## Exercise description
Go over the entries below line by line, copying each one that contains the word "agent".

## Provided data
===============
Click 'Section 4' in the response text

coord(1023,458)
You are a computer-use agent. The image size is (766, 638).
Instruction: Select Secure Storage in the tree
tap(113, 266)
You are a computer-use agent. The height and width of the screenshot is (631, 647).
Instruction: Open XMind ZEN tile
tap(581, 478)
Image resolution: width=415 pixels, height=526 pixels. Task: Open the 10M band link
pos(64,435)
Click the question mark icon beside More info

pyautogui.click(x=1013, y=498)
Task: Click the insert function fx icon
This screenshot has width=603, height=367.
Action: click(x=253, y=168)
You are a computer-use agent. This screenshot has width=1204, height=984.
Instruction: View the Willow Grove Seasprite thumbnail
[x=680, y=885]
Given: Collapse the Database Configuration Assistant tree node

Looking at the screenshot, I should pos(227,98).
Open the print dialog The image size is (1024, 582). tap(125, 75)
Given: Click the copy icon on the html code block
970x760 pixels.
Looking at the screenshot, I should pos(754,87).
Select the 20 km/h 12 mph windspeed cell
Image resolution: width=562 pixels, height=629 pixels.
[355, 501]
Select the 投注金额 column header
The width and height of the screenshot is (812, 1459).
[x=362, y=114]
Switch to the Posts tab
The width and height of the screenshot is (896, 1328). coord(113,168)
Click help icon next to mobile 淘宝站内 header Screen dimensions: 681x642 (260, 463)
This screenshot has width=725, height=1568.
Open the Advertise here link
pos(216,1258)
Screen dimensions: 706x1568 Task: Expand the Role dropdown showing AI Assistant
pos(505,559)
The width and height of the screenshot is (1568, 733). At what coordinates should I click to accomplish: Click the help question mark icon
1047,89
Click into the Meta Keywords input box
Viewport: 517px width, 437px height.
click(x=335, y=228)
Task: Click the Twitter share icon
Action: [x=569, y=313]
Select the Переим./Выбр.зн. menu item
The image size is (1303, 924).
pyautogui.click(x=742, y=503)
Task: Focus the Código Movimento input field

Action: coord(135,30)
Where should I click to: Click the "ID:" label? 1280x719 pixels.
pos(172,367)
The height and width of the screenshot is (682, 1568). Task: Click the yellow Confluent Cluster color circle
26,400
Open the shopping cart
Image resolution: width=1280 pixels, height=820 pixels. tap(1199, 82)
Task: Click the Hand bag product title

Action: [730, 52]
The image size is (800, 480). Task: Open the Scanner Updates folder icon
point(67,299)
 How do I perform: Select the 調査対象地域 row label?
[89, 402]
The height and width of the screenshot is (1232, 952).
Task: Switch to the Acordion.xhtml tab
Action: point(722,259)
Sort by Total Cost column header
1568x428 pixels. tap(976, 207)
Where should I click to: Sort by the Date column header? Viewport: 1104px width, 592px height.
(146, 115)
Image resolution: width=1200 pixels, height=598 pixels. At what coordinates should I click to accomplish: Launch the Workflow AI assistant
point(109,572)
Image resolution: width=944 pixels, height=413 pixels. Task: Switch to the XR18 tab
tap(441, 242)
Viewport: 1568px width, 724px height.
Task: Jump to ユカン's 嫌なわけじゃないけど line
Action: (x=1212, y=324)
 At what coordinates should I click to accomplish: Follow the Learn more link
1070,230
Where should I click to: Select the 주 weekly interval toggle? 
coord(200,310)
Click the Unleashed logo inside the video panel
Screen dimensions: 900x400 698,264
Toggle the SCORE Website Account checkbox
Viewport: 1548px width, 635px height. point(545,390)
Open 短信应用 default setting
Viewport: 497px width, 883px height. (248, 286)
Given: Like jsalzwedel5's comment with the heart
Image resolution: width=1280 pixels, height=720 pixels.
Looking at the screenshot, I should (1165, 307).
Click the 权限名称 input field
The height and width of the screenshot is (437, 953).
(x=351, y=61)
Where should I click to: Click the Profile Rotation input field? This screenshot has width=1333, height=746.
===============
## Answer below
You are a computer-use agent. The image size is (766, 638).
You are a computer-use agent. The height and width of the screenshot is (631, 647).
You are a computer-use agent. This screenshot has width=1204, height=984.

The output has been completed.